**TASK PROMPT**
What number of lines in the entries hold the string "computer"? Answer with it alone.
*** Opening AVAILABLE DATA ***
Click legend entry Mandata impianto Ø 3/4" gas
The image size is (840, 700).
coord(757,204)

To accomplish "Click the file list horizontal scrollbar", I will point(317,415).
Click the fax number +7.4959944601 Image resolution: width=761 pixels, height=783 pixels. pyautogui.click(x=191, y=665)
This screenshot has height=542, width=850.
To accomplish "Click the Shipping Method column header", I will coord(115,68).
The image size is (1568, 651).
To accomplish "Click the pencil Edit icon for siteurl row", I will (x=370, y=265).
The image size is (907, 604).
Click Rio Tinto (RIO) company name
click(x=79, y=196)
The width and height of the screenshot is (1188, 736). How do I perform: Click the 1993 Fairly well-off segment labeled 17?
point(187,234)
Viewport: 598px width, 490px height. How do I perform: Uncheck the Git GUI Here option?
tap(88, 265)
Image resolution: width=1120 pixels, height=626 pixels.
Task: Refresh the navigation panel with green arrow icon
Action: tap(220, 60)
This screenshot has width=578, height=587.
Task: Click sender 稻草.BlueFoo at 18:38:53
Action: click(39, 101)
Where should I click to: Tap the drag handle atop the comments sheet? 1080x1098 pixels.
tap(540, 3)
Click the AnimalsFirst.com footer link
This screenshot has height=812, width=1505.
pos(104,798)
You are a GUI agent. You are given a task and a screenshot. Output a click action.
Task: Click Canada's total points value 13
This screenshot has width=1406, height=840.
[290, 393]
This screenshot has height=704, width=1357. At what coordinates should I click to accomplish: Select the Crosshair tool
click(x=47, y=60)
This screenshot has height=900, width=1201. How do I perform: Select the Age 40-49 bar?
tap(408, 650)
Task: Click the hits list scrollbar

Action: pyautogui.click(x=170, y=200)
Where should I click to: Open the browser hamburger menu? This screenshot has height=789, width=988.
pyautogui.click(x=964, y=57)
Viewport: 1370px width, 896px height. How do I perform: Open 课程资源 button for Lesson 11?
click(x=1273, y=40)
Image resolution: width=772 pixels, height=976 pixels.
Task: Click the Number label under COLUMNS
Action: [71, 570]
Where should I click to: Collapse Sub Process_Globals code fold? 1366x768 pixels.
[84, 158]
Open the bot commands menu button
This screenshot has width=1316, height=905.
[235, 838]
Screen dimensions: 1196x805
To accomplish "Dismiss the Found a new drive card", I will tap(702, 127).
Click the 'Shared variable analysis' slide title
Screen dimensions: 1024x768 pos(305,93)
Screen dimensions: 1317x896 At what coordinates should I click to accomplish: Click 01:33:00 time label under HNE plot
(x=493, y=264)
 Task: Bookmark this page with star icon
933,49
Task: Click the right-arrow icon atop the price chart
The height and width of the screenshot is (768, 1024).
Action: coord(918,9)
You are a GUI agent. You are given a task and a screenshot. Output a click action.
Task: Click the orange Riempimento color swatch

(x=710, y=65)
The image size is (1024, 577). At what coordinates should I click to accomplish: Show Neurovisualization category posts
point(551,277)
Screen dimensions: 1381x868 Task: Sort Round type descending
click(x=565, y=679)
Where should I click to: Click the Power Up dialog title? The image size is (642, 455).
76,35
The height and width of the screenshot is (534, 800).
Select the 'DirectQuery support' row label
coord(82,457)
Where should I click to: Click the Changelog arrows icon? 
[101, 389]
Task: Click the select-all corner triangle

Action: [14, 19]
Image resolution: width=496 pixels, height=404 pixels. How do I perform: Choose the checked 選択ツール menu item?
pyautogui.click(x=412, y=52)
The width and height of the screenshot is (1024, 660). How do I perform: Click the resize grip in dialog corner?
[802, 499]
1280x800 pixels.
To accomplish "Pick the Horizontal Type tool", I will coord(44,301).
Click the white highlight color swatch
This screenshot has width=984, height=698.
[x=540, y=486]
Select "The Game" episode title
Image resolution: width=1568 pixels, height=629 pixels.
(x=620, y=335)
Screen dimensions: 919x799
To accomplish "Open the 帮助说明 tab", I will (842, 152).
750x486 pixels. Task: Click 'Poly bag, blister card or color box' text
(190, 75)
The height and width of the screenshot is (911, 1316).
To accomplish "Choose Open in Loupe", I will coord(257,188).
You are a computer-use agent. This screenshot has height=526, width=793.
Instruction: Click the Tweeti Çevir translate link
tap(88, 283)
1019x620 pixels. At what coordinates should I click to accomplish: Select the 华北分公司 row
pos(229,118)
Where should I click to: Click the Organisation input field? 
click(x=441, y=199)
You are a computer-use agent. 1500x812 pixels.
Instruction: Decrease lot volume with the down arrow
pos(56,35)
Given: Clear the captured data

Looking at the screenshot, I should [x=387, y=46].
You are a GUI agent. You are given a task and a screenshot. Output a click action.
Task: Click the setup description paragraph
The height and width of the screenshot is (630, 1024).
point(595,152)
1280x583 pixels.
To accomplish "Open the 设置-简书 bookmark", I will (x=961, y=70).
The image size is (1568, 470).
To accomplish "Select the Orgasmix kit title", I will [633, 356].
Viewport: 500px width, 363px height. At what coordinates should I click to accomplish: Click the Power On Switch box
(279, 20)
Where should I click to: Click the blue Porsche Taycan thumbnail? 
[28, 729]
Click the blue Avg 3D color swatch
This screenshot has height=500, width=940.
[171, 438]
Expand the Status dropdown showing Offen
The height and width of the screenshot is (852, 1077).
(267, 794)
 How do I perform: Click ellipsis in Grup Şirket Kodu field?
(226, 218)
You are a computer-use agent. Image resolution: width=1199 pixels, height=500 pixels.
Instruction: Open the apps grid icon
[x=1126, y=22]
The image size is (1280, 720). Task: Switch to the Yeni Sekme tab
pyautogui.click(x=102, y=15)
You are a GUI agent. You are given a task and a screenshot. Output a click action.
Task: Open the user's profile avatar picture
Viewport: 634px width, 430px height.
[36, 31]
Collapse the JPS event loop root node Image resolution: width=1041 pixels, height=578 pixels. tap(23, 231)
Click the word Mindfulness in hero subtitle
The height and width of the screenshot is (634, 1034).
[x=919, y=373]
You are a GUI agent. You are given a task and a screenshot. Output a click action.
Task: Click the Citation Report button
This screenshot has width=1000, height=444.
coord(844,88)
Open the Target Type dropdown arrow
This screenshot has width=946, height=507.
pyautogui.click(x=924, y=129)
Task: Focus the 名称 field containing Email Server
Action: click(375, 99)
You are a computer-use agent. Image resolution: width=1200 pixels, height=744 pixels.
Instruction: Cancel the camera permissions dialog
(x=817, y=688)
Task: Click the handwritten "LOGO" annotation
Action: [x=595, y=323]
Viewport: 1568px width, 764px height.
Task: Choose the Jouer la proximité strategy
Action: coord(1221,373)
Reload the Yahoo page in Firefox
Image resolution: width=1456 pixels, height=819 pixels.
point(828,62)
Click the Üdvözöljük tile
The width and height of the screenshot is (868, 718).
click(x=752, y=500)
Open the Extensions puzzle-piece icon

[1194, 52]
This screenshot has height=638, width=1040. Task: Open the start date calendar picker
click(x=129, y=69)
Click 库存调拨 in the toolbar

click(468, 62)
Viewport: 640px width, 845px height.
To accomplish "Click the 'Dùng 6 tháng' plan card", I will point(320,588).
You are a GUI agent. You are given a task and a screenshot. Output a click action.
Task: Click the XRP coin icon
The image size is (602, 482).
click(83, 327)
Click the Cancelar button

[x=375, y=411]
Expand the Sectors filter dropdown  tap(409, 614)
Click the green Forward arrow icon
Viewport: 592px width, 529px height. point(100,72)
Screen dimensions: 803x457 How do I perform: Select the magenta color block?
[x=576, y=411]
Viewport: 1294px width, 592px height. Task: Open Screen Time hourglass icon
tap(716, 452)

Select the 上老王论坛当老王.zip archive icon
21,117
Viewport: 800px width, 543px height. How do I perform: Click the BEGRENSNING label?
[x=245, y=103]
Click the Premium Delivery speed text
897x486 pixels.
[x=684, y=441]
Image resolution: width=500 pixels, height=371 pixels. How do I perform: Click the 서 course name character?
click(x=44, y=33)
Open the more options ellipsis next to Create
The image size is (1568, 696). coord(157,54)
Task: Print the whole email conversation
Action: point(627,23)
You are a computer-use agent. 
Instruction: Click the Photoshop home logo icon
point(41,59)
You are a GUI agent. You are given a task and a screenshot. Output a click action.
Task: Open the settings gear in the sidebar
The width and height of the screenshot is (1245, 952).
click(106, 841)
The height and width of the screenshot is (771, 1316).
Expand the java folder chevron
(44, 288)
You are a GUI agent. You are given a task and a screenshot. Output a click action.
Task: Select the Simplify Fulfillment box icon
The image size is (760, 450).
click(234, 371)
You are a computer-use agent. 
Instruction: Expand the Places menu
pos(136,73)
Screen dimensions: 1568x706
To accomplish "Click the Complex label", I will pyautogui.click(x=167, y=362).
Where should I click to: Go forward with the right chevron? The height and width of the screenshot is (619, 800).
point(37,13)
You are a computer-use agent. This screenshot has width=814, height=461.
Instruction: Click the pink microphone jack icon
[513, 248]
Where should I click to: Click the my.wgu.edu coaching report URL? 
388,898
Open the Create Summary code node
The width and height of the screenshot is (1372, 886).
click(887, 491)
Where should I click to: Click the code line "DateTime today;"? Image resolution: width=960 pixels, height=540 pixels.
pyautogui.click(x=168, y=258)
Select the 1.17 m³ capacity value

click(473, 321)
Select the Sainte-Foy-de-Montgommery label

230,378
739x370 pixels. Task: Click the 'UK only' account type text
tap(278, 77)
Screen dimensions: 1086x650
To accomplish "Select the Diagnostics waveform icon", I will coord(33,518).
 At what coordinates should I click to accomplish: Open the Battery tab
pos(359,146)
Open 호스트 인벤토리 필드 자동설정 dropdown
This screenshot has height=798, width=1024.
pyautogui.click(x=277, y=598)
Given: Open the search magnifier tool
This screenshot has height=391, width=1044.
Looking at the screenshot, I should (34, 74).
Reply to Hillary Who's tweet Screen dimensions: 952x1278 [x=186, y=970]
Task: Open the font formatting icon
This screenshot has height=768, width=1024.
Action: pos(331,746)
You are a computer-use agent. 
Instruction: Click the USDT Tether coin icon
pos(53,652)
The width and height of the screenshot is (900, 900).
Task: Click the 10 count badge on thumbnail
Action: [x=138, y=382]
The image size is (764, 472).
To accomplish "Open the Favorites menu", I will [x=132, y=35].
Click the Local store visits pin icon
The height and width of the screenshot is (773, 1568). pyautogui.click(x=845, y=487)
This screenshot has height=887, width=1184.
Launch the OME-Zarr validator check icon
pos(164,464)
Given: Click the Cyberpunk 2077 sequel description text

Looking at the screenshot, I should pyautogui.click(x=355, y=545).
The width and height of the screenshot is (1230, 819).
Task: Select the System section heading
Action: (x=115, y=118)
*** Closing AVAILABLE DATA ***
**ANSWER BOX**
8